You will need: Firebricks/fire plate
Top heat: approx. 220-250°C
Preheat the hotplate indirectly on the firebricks: approx. 20 minutes
Preheat the hotplate directly over the fire: approx. 10-15 minutes
Working hours: 35 minutes
Roast: approx. 15-16 minutes
Ingredients
(for 12 pieces)
- 250 g stale white bread, diced
- 50 g clarified butter
- 1 onion, finely chopped
- 200 ml milk
- 4 eggs
- 200 g mountain cheese, finely diced
- 3 tbsp chives rolls
- Salt, pepper
In addition:
- Clarified butter for the hotplate
Heat the Merklinger to approx. 220-250°C using the hotplate.
Place the bread in a large bowl.
Heat a cast-iron pan on the hob and heat the clarified butter in it. Sauté the onions in it and deglaze with milk.

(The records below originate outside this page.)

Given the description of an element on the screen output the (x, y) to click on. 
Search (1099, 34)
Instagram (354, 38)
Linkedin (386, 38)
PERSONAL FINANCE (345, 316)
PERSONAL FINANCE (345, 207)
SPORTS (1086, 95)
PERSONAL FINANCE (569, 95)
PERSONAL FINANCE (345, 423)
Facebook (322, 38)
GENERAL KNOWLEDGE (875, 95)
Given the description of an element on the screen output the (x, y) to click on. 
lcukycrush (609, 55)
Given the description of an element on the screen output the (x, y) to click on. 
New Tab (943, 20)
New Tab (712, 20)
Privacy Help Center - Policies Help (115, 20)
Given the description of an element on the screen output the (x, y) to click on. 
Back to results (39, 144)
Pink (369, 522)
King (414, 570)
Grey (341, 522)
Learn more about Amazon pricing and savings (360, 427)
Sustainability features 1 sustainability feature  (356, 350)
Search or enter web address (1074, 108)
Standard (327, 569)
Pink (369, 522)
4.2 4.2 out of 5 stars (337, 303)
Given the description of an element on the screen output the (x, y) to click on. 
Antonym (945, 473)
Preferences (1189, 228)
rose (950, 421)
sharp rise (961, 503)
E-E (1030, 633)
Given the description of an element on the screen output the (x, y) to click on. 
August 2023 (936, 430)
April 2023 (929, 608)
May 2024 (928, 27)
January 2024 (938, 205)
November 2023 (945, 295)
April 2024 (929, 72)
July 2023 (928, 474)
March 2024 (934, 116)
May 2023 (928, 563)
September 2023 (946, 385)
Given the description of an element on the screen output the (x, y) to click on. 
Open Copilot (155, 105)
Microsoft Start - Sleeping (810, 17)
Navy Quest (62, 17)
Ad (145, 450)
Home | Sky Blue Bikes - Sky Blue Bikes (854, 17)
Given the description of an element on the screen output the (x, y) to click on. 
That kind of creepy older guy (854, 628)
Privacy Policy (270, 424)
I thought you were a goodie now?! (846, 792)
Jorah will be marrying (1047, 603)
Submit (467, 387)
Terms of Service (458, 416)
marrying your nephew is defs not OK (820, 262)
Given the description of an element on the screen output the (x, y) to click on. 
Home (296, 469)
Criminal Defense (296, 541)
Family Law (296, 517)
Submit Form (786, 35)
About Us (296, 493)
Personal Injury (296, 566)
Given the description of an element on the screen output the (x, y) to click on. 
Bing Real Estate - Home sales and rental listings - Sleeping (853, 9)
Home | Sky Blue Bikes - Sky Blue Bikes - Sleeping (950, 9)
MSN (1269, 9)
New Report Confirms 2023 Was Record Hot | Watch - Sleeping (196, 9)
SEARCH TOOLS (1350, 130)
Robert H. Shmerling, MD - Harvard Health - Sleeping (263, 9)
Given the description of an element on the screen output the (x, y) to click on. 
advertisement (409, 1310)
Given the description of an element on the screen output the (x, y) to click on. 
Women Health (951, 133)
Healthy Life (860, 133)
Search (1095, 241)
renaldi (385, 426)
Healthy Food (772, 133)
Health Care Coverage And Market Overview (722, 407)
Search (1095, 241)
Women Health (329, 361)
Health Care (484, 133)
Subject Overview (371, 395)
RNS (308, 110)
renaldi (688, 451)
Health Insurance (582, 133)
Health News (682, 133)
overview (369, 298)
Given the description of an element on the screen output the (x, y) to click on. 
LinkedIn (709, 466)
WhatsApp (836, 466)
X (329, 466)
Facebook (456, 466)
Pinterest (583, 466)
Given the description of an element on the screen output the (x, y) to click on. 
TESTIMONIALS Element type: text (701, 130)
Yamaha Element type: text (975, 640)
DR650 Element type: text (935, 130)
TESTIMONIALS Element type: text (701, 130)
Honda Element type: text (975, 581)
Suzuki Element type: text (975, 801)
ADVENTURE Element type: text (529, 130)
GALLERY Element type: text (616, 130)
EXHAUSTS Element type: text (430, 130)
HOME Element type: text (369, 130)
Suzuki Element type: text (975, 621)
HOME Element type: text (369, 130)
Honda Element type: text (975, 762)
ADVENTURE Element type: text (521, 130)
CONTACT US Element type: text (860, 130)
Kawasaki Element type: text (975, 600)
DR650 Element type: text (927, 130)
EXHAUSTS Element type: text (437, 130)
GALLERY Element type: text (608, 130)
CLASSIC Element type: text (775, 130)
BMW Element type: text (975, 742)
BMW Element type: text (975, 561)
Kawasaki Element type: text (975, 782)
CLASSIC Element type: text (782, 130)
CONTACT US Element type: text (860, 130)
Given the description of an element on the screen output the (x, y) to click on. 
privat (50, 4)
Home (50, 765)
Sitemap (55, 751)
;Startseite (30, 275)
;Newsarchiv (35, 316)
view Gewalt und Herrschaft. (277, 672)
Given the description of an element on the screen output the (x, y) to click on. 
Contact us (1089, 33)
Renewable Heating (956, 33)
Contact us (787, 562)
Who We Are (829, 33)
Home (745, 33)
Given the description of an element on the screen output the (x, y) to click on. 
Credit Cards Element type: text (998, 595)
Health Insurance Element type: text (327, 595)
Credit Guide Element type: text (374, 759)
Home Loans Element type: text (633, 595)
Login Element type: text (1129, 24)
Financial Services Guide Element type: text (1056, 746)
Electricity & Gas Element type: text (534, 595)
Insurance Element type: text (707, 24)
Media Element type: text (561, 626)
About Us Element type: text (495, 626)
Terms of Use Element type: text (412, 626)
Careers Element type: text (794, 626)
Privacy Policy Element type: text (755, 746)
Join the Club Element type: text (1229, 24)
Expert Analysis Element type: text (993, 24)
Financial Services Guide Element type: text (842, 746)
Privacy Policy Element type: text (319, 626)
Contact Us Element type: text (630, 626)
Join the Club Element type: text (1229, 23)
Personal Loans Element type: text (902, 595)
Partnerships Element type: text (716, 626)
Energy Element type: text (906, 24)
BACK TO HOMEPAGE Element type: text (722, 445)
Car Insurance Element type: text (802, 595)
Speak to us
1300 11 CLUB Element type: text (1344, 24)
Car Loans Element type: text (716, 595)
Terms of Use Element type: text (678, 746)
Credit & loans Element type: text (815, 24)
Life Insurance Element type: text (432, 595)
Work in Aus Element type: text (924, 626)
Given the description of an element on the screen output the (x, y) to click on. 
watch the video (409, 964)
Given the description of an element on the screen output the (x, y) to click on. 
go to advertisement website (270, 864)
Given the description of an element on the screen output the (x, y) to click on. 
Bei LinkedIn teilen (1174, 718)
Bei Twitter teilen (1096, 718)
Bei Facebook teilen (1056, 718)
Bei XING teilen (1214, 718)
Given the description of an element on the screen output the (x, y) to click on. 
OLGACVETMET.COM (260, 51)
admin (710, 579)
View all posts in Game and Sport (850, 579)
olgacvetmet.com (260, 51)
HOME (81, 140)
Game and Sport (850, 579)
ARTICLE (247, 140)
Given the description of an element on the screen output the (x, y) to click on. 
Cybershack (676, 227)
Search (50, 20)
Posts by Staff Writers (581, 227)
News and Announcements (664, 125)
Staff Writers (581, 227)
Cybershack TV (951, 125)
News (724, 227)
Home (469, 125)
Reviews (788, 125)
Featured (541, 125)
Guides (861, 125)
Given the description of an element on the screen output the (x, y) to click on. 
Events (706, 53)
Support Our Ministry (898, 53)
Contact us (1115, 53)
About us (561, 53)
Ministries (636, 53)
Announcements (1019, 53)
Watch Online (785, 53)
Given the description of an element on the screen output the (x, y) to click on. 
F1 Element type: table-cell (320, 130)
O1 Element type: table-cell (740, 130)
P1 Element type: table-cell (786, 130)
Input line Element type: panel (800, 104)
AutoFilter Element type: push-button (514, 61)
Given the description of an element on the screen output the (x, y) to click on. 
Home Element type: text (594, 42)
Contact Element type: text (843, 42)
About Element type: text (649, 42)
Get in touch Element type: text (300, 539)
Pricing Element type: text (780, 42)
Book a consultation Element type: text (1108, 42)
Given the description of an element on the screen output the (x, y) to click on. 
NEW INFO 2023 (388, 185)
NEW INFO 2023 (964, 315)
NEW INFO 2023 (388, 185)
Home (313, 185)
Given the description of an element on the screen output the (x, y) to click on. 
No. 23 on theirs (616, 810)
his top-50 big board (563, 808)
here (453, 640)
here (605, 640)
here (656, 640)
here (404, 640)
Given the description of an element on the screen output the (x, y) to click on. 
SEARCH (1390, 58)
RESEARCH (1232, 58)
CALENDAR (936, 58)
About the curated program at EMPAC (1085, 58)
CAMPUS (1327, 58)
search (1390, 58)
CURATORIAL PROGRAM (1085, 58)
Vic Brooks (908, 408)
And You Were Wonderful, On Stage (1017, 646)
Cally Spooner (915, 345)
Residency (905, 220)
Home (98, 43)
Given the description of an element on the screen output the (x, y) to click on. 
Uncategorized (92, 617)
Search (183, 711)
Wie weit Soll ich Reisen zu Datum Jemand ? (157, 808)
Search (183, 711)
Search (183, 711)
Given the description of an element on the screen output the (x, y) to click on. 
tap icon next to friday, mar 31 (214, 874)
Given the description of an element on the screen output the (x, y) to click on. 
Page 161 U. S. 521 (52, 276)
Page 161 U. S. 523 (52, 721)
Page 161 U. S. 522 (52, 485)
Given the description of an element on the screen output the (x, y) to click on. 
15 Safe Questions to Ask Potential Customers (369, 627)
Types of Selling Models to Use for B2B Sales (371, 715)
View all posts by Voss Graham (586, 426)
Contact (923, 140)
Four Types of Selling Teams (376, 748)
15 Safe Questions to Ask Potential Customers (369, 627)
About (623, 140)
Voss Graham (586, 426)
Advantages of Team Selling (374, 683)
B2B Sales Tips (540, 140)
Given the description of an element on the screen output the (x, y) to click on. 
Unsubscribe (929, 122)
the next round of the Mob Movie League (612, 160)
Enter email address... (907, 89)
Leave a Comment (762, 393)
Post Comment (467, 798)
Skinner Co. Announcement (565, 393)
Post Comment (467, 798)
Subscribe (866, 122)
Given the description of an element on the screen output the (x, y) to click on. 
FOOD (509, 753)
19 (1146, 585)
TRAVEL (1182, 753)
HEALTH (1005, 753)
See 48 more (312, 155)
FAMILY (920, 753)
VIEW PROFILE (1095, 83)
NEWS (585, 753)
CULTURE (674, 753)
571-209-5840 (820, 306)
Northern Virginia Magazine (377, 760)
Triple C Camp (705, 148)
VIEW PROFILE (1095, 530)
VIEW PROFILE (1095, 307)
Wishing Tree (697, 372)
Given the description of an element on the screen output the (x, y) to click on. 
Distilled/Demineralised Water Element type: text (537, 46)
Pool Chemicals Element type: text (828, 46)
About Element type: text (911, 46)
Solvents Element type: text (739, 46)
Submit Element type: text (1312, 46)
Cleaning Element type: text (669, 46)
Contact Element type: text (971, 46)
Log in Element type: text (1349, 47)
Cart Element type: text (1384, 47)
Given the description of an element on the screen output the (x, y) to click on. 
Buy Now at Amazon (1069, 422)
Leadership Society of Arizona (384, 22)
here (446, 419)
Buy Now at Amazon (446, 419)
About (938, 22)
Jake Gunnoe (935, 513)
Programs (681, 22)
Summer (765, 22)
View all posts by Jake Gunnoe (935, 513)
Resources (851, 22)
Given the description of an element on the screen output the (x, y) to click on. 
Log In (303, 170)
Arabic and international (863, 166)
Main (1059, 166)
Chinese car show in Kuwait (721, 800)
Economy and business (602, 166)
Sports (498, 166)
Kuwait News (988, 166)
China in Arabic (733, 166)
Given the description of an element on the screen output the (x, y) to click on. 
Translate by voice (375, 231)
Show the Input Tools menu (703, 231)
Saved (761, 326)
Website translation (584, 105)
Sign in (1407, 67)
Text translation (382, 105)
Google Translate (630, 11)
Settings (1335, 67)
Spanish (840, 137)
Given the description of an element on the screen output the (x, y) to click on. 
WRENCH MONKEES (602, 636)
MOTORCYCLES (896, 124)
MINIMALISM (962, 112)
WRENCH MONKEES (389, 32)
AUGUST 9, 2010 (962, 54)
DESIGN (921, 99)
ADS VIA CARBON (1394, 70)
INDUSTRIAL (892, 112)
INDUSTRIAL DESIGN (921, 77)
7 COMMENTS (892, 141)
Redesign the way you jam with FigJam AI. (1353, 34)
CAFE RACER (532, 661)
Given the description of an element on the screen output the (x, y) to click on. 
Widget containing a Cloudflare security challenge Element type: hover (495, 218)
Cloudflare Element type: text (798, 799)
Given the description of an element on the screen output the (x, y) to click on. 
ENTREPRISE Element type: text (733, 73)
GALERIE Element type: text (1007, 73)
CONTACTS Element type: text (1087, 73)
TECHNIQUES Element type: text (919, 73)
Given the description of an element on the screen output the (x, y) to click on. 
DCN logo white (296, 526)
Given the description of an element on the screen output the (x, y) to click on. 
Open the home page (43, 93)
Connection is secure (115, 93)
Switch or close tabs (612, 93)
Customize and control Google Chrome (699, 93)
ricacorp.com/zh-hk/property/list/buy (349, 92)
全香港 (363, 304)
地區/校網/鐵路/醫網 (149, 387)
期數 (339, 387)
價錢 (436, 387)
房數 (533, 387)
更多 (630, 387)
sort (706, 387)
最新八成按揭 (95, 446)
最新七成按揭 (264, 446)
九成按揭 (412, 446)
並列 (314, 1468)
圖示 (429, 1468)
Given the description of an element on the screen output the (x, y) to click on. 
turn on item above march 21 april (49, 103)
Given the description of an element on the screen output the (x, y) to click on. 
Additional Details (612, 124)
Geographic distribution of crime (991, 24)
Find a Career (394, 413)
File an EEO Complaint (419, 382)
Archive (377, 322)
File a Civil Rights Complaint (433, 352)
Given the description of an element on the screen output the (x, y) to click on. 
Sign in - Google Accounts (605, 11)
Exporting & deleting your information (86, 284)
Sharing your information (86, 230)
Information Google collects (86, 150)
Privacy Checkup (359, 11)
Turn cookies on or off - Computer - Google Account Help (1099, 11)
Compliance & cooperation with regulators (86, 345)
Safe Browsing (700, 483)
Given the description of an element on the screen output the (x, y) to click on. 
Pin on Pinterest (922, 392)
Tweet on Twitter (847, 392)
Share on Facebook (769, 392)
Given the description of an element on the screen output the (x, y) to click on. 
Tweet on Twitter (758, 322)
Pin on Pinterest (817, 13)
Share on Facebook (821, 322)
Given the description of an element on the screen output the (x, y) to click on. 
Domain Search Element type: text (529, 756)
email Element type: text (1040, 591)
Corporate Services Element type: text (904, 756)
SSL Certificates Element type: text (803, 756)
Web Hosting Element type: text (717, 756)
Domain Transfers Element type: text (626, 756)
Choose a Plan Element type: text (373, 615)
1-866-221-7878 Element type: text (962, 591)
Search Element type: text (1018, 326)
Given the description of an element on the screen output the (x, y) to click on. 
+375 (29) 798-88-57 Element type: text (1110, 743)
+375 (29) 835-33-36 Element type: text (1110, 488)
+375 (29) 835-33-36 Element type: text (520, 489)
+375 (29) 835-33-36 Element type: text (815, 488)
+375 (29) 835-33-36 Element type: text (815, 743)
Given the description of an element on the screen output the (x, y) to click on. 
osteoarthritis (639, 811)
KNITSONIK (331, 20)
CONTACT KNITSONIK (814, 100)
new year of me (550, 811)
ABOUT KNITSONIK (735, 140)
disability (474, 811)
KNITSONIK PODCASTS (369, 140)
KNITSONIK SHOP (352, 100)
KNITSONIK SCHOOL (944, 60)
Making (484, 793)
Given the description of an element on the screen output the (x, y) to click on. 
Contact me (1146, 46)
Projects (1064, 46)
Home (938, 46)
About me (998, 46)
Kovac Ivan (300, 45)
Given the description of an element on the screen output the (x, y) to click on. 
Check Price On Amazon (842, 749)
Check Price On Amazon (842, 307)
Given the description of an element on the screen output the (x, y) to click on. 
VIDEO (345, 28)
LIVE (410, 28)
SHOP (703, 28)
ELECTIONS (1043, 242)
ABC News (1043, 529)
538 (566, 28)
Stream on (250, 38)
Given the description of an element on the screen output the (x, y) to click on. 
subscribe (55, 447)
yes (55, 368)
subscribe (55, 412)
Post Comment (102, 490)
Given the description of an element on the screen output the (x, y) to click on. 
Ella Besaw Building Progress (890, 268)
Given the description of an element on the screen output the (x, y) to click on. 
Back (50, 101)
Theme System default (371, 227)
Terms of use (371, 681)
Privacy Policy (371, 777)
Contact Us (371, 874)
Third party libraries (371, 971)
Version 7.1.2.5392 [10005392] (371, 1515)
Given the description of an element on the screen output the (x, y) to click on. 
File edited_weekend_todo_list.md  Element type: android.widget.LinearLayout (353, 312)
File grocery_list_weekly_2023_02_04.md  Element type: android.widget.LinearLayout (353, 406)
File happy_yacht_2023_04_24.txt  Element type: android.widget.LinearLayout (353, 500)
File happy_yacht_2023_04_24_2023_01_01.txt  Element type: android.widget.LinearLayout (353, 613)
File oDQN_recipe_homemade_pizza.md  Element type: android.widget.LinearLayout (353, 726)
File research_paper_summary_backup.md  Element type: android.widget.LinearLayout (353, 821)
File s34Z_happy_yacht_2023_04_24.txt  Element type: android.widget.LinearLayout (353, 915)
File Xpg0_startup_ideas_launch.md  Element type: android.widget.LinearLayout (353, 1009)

Add the lukewarm mixture to the bread cubes. Add the eggs, cheese cubes and chives and knead everything together, preferably with your hands.
Season to taste with salt and pepper. Cover and leave to soak for approx. 30 minutes.
Then divide the mixture into 12 "cake pieces" in the bowl using the dough card. (This will make the dumplings the same size).
Roll into dumplings with moistened hands and press flat.
Melt some clarified butter on the hotplate.
Fry the cheese dumplings for 7-8 minutes on each side until golden brown.
(The temperature on the hotplate should be approx. 160-180°C).
Tip:
Kaspressknödel are a wonderful addition to soups. They also make a hearty meal with sauerkraut or a crisp salad. There's hardly a better way to use up stale bread!
Tip:
Kaspressknödel are excellent for freezing after frying. Once cooled, place in freezer bags or suitable containers. They will keep for about 4 months.